AI-empowered cybercriminals execute ransomware attacks on NX infrastructure
In a recent development, a new ransomware named "PromptLock" has been discovered by the Slovak IT security company Eset. This AI-generated malware, which uses the OpenAI model gpt-oss:20b locally on target systems via the Ollama API, has been found to target user data across various platforms.
The malware was inserted into the installation routine of the NX packages and called various command-line versions of AI tools such as Claude Code, Gemini CLI, and Amazon's coding agent "q". Eight different packages in the Node Package Manager (NPM) were found to be affected, all of which were variants of NX and some of its plugins.
Interestingly, none of these packages have been officially released or approved by the NPM team. They were uploaded between August 26 and 27 by unknown individuals using stolen developer keys. The malware was prompted to bypass security barriers with parameters like "--yolo".
The exact nature and extent of the data theft from these packages is currently unknown. However, it's worth noting that since NX packages are downloaded and installed millions of times a month, it could have affected thousands of systems.

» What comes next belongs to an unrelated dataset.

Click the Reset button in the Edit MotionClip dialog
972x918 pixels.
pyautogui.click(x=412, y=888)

The ransom notes of "PromptLock" use a Bitcoin wallet associated with the mysterious Satoshi Nakamoto, the first recipient of a "block reward". This connection adds a layer of intrigue to the already concerning situation.

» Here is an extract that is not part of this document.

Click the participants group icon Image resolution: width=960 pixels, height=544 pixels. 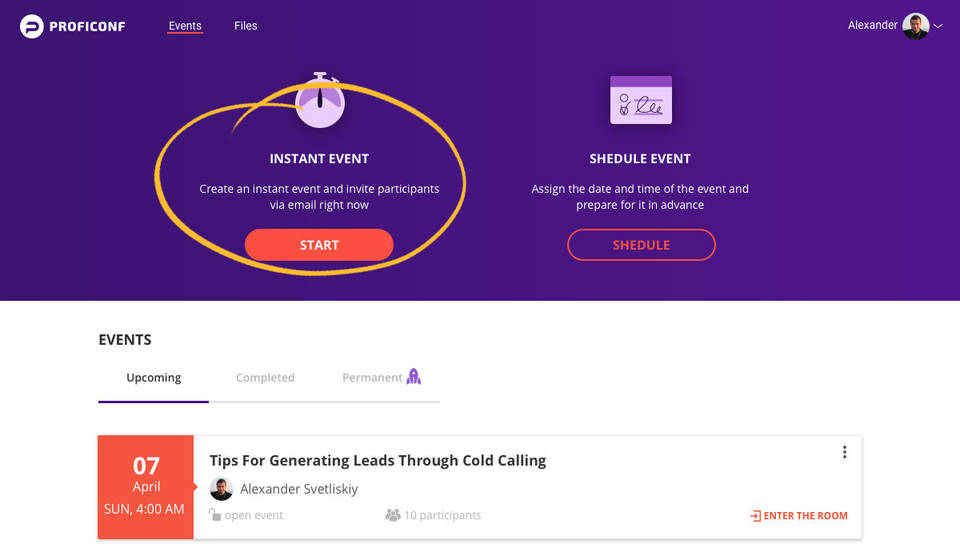point(393,515)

The malware showed a keen interest in SSH keys, .env files with potentially sensitive configuration settings, and crypto wallets. This indicates that the primary goal of the attackers may have been to gain access to sensitive user data for financial gain.

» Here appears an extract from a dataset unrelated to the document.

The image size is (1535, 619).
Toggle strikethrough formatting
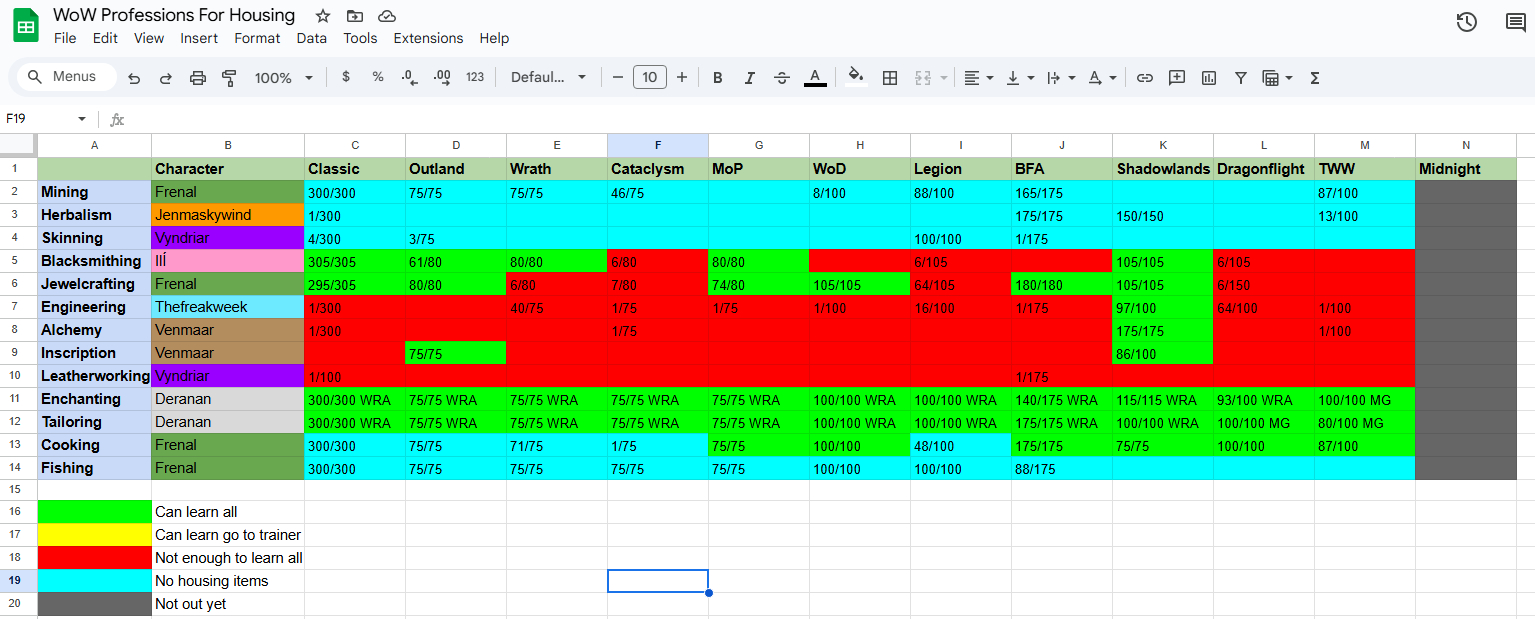(782, 78)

In response to this threat, users who may have been affected by the NX attack are advised to follow the guidelines in the Security Advisory on GitHub. These guidelines include rotating GitHub tokens and blocking malicious apps from their account.
On a positive note, members of the professional service your website security PRO are free to attend, and others can currently benefit from an early bird discount. A webinar by your website security on October 29 will explain the pitfalls and opportunities of AI in IT security, providing valuable insights into the rapidly evolving field.
Stay vigilant and secure, and keep your systems updated to protect against such threats.